Due piccoli passi sono stati registrati sul fronte della libertà religiosa nel Medio Oriente. Nel Qatar il 14 marzo si inaugura la prima chiesa cattolica dedicata a Nostra Signora del Rosario; nello stesso complesso sono in progetto altre cinque chiese per le altre confessioni cristiane. All”inaugurazione ha partecipato il prefetto della Congregazione per l’evangelizzazione dei popoli, il cardinale Ivan Dias, e dal cappuccino svizzero mons. Paul Hinder, vicario apostolico d’Arabia. L’edificio sorge su un terreno vicino a Doha, donato dall’emiro Hamad bin Khalifa al Thani, che negli ultimi anni ha portato avanti una politica di dialogo interreligioso, instaurando nel 2002 i rapporti diplomatici con la Santa Sede.

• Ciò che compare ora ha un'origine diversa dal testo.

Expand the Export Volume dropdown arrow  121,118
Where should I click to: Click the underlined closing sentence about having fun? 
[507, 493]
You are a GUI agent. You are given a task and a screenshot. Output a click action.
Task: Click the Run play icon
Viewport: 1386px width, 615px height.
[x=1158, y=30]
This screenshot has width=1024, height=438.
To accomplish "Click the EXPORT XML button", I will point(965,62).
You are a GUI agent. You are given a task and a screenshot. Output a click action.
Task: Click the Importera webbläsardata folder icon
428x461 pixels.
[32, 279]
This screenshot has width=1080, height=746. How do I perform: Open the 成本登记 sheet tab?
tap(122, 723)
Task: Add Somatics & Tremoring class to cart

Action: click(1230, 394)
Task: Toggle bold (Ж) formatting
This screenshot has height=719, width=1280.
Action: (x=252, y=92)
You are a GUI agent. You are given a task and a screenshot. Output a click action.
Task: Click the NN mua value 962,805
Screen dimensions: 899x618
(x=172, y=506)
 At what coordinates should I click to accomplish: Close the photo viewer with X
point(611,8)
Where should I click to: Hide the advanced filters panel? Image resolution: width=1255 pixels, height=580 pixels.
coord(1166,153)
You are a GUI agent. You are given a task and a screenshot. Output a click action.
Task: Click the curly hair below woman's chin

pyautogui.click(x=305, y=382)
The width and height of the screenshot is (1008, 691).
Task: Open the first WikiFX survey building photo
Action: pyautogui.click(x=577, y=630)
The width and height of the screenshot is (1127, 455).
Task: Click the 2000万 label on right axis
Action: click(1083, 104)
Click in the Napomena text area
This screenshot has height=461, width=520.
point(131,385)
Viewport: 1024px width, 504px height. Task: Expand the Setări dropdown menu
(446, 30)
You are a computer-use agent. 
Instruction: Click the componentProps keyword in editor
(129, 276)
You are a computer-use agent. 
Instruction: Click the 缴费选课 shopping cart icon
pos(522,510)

La chiesa non ha una croce all’esterno né un campanile, ma ha il vantaggio di fornire un luogo di ritrovo per la comunità dei cattolici che conta circa 100 mila fedeli provenienti dal Sud-Est asiatico e dall’Occidente. L’evento ha suscitato varie polemiche negli ultimi mesi. Alcuni intellettuali musulmani si erano infatti opposti con fermezza alla costruzione. Un giornalista ha scritto di provare «ripugnanza» per questa notizia e che «la croce non dovrebbe essere innalzata nel cielo del Qatar, né le campane dovrebbero risuonare». L’ingegner Rashed al-Subaie ha sostenuto che i cristiani hanno il diritto di praticare la loro fede, ma non dovrebbero avere i permessi per costruire luoghi di culto. Sulla stessa linea l’avvocato ed ex ministro della Giustizia Najib al-Nuaimi. Questi ha enfatizzato che il Qatar è un Paese musulmano, «non laico», e ritiene che un referendum sia l’unico modo per assicurarsi che la chiesa sia socialmente accettabile. Voci moderate e di consenso si sono tuttavia alzate. Una di queste proveniva da Abdul-Hamid al-Ansari, ex preside della facoltà di legge islamica all’università del Qatar, che ha pubblicato articoli su diversi quotidiani dando il benvenuto alla chiesa cattolica a Doha: «I luoghi di culto sono un diritto umano fondamentale difeso dall’islam».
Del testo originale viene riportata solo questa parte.